One will find hints of Barth's (so-called) "crisis theology" here; the Bible, attesting to and confronting, humanity with His Word, Jeusus Christ -- who speaks, and has spoken -- and will continue to speak to all....
Karl Barth disdained the term "neo-orthodoxy" which was designated to his 'type' of theological-beliefs, or as "his" system. For him the Gospel was "ever anew" and always "fresh" to each generation, as well as every individual in it.
He has maintained a patent and resolute singularity with the Reformers, being regarded as one of the greatest Christian thinkers in the Reformed tradition. At the same time, he continually challenges both the orthodox and heterodox to "re-think" our theology and to make sure we are in conformity and within the blessed assurance of the theology of Prophets and the Apostles: God's Word (New Testament Greek: theou logos = "theology").
This isn't "past time reading". (Not for the theologically uninformed). Yet the style, method, and "logic" is easily followed -- if one doesn't "skip" a thought here or there.

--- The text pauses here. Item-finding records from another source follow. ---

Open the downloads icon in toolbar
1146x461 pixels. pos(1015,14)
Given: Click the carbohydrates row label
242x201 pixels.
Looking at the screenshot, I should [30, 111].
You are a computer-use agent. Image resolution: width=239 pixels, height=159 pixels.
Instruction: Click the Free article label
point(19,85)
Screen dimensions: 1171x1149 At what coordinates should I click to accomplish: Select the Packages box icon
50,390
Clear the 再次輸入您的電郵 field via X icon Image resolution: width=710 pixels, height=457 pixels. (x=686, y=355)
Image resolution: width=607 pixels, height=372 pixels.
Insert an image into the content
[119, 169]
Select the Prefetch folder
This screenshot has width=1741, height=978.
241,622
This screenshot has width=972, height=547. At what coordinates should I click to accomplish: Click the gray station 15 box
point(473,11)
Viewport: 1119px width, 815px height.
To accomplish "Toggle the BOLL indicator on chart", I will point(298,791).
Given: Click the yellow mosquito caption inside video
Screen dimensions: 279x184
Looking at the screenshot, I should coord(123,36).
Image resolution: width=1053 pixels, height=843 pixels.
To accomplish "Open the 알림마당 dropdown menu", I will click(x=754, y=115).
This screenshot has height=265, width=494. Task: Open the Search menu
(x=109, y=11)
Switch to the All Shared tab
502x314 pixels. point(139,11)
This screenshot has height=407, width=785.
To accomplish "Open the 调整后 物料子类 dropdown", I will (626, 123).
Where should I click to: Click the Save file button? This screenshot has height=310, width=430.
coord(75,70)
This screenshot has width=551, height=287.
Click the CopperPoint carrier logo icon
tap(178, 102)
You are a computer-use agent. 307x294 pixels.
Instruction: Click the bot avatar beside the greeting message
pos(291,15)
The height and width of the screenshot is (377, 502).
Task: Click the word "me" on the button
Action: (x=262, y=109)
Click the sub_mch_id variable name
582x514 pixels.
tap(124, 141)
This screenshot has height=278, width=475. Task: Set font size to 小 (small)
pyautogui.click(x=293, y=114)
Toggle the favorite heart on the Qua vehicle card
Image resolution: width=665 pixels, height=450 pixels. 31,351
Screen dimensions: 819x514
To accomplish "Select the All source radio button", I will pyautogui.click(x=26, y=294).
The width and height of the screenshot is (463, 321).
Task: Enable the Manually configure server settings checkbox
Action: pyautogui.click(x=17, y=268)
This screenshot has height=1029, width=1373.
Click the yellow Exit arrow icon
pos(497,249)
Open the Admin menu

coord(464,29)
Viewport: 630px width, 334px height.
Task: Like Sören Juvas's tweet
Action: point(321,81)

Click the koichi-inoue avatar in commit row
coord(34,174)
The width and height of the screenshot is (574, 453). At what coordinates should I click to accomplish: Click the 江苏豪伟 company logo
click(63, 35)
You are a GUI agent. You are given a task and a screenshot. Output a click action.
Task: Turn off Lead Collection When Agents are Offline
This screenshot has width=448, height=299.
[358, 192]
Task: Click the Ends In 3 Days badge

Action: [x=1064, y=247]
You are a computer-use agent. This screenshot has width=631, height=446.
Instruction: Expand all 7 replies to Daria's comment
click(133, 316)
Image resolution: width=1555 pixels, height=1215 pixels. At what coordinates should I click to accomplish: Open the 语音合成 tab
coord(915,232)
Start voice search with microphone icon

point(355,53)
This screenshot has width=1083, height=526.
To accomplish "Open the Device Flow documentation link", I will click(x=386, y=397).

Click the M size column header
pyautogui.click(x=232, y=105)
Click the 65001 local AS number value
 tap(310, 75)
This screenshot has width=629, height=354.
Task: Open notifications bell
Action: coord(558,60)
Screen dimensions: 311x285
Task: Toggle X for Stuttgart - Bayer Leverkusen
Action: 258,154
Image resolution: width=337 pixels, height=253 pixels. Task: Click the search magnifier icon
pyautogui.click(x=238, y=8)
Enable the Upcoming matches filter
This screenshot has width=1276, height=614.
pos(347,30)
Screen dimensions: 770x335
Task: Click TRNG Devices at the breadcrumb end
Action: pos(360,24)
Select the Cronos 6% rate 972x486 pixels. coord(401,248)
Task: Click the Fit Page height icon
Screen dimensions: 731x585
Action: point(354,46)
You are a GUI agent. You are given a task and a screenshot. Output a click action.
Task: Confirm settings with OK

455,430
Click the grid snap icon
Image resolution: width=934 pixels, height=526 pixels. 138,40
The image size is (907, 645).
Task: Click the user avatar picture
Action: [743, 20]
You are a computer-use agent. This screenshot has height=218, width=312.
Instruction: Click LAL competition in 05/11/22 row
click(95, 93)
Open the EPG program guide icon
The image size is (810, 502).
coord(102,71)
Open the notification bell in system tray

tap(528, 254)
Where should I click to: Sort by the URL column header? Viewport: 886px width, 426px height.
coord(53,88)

I (personally) use the book as both a "devotional" and as a technical-reference.
Chapters on: Prayer, Solitude, The Word, The Witnesses, Community....more!
Buy it (you'll like it)!
A masterpiece by a master theologian Jun 26, 2002
Barth wrote "evangelical theology" at the very end of his academic career. it consists of reflections upon what it means to be a theologian and a christian. This is a tremendous book and i would recommend it to any serious student of theology.